Darn good thing I like to laugh......

Because last night, I took a fall. I wasn't alone or in a dark place where no one could see me. No...I took a fall in front of a whole group of women. And let me tell you...it was hysterical!

I remember watching someone fall about 20 years ago. And I remember it well because she did it in slow motion. It was like watching a sports game on tv when they sloooooooow the action down so you can get the full impact of what happened. The facial reaction, the eye's searching for help, the body acting like it knew what it was supposed to do but not able to function properly. I laughed until, well, honestly, until I almost did pee pee in my panties.

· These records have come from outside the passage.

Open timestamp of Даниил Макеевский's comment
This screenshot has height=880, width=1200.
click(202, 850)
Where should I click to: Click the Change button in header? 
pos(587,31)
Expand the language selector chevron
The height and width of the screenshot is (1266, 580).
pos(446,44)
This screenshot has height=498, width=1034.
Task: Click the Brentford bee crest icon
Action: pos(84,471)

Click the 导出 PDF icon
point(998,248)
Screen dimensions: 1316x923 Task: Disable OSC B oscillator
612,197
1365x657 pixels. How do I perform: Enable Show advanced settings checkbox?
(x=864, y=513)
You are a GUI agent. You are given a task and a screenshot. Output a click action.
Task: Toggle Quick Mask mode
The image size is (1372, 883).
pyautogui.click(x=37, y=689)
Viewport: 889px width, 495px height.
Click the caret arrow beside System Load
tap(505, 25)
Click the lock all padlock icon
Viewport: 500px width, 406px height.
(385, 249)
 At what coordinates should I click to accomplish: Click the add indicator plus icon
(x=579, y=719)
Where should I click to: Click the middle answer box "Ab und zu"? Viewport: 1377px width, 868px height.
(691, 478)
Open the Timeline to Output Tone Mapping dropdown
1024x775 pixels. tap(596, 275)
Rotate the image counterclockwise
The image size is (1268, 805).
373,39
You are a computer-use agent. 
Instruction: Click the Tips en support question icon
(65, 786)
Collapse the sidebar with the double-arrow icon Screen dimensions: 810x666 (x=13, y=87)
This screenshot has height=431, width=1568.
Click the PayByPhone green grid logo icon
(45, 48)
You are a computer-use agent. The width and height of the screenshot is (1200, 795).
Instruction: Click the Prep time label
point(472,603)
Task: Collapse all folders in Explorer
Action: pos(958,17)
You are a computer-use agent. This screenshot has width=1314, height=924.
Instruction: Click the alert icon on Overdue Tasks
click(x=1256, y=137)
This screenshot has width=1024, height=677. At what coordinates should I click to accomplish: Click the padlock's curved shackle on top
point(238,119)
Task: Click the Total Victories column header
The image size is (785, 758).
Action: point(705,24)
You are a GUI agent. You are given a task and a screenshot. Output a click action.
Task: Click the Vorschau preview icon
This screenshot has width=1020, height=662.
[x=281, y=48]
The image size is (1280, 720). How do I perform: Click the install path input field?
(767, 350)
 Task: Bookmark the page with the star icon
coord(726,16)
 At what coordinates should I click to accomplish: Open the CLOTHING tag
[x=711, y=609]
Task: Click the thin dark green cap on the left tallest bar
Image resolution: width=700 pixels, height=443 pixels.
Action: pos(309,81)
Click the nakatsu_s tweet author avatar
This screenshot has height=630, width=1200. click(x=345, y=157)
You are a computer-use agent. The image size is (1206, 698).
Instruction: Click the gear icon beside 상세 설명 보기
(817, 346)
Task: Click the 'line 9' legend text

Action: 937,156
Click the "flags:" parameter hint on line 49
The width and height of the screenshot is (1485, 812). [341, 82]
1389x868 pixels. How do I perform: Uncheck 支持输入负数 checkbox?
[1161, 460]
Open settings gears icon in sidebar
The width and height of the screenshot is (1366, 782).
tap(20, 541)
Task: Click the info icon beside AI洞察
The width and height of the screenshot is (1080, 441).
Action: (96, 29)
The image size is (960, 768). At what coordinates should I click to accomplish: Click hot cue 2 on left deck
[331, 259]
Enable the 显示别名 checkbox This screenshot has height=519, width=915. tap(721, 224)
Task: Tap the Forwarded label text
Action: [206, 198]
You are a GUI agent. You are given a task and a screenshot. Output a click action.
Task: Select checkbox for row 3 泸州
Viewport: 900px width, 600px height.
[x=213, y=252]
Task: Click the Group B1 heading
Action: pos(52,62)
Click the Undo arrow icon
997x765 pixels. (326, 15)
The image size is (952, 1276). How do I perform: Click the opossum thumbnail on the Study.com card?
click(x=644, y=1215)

Last night, I go to a Bunco night for the first time. I'm not much of a game player but this is a group that meets once a month so I figured, hey, I can do that. I didn't know everyone there but I love to meet new people, so I wasn't too worried about it, and figured it would make for an exciting time.

So as Bunco goes (well, with this group anyway), when you throw a particular hand, you yell it out and a little bag with money in it suddenly becomes yours. The bag fly's around the room the entire evening and whoever is left with it at the end of the night.....you got it....gets to take the money home. Woo hooo!

Lucky me, I got a...well, I'm not sure what you call it so I'll call it the un-Bunco. I yell it out and sure enough, the bag comes flying to me. By the time I get it in my hot, sweaty little hands, someone else had already thrown an un-Bunco. This means I have to relinquish my little money bag. I'm confused. Do I give it up or turn and run out of the house, never to return. I had to think quick.....What would Jesus do? Too many woman, I decide to go with honesty. I half way turn in my chair and kind of toss that little bag over my shoulder to the table where the un-Bunco was thrown. And this is what happens when you're too lazy to get up turn around and walk the entire 2 steps it would have taken me to get to the table....in very, very slow motion, I feel the chair going down...and guess what? Ahaaa. I'm in it....I feel as if my life is flashing before my eyes, my children were little, my first car, my last bow on stage, my first patent leather shoes...my arms are flailing way over my head trying to grab What? The air? I look like a twisted, evil tornado, the Tasmanian Devil himself, the room is spinning, my legs are trying to follow orders from the brain but it's too late, the guests freeze in anticipation of my back breaking, hospital bound fall from greed. BUT i haven't hit the ground yet! Oh no, I finally get my head turned toward where most of the woman are sitting and see their faces, as they watch the only live action they've seen since the Olympics...and then THUD! I hit the ground. Only a sixteenth of a second has passed, and that's when I lose it. We all lose it! Uncontrolled tears of laughter abound. Can you believe they laughed at me!

It took a while to regain composure. And THAT is why I lost. I'm sure the pot (money) was for me. If it hadn't been for that fall, I'd have walked out that door with a total $20 to my name.

Next month, I'm not falling and that $20 will me mine! Mine, I tell you..............


kristi said...

Im sorry Marie for laughing at you....ok no Im not...it was FUNNY!...I was sitting in the right spot!....Enoough about you falling,I am glad you were there last night and I hope you did have fun, and I hope your back is ok,we want u to come back, so I can take your money...:)

Marie said...

Oh, I'll be back. You better save up cause you'll be broke by the time I'm done with you!